On top of knowing all about the hottest trending toys, parents also have to watch out for toys that can be dangerous. Beyond choking hazards and bike helmets, we need to make sure our kids’ tech toys are safe, too. While many gadgets seem innocent enough, it isn’t always easy to know which ones are selling your kid’s personal information, tracking their location, or connecting them with predators. 

We created the 2022 Dangerous Tech Toys Report to help—check it out to learn about specific dangers we discovered this year in the toy aisle (like a water bottle that sells your kid’s height, weight, age, and location to advertisers, a plastic kitchen that records your child playing, and more) as well as the steps you can take to keep your child safe.

Of course the next big challenges when it comes to kids’ gifts are time and money. If you’re looking for a last-minute addition to their gift list (on just about any budget), read on for some great ideas.

Last minute gift ideas for kids

Memberships. No matter what a child is interested in, there’s a museum, aquarium, or zoo where they can explore the topic further. A membership to one of these places—and the promise of spending some quality time there together—is a great way to bond and take in some local sights.

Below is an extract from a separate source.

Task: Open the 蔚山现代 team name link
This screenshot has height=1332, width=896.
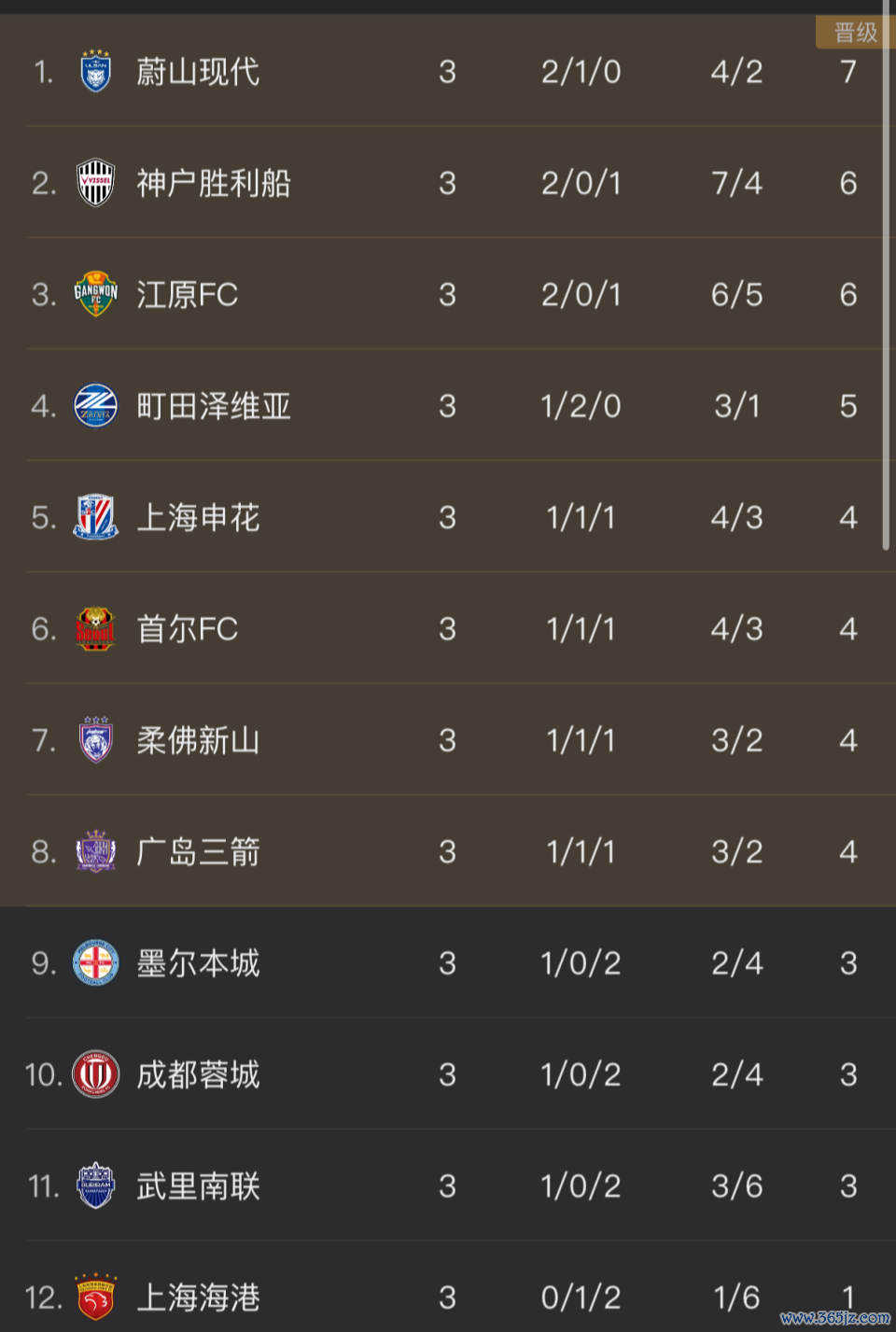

Restaurant gift certificates. A trip to have a nice meal is such a fun gift, whether they’re at the age when it feels very grown up and special, or if they’re old enough to want to go with friends or a date.

Online or in-person classes. Make a child in your life feel seen and celebrated with a class related to one of their interests. From cooking to painting to dance or sports, there are classes on pretty much everything you can imagine!

Movie kit. Of course you could wrap up some tickets to the theater, but watching movies at home is fun, too! Make it extra nice by putting together a “kit” for watching movies like microwave popcorn, favorite snacks, a cozy blanket, and maybe even a subscription or credit on their favorite streaming service.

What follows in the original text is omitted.